Finding the Field across the fields of Vermont
Emma Schoenberg and I leading the Next Steps walk into Montpelier on April 9th. photo credit: Zac Rudge/350VT
It’s a badly-kept secret that I love taking long walks. That started for me in 2005 when I hiked the Appalachian Trail and got mixed with climate activism starting with the Energy Exodus walk in 2013, and with two Quaker-led climate pilgrimages along pipeline routes and between coal plants in Massachusetts and New Hampshire. So it’s no wonder that when my friend Maeve McBride asked about doing a climate walk led by 350 Vermont, I got excited and jumped in.

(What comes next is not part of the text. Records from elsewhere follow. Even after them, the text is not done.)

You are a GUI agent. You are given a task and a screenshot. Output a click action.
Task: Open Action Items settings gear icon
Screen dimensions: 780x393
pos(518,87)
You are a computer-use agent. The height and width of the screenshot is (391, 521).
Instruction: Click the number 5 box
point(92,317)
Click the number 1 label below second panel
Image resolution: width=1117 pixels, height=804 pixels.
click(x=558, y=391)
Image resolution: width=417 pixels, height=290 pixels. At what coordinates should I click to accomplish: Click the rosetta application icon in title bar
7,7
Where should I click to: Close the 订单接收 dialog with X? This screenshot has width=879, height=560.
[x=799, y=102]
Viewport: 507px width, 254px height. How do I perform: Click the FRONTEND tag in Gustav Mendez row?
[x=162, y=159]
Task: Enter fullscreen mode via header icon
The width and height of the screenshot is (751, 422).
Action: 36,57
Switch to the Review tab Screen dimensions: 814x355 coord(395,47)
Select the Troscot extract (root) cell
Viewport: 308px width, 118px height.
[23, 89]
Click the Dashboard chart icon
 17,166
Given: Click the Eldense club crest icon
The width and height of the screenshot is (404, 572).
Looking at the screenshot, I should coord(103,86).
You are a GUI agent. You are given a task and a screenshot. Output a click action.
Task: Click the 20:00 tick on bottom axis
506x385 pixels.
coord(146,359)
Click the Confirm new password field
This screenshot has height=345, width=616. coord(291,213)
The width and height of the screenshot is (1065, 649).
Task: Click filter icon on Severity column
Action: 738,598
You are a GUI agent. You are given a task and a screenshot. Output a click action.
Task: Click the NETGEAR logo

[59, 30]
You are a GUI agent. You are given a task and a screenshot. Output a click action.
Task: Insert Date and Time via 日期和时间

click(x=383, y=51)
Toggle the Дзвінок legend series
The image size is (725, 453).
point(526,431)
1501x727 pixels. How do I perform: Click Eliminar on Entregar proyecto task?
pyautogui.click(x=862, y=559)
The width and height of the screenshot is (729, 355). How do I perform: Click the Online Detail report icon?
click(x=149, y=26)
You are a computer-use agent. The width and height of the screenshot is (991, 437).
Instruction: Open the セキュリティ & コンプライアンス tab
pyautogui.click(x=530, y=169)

It might not be exactly obvious why pitching in on a five-day 65 mile walk through Vermont called Next Steps is the work of the Climate Disobedience Center. Aside from taking the streets through Middlebury and Montpelier without a permit, we followed the traffic laws and weren’t overtly disruptive on our journey. We gathered 300 people in the state house at the conclusion of the walk and sang the place down at the invitation of our elected representative allies, and the doors were open for us and we left on our own accord.
But on another level this is precisely the work of the CDC - building the bonds of trust and love that make possible a vibrant movement of risk taking and disobedience. And was for me an experiment in building what we call “the field”.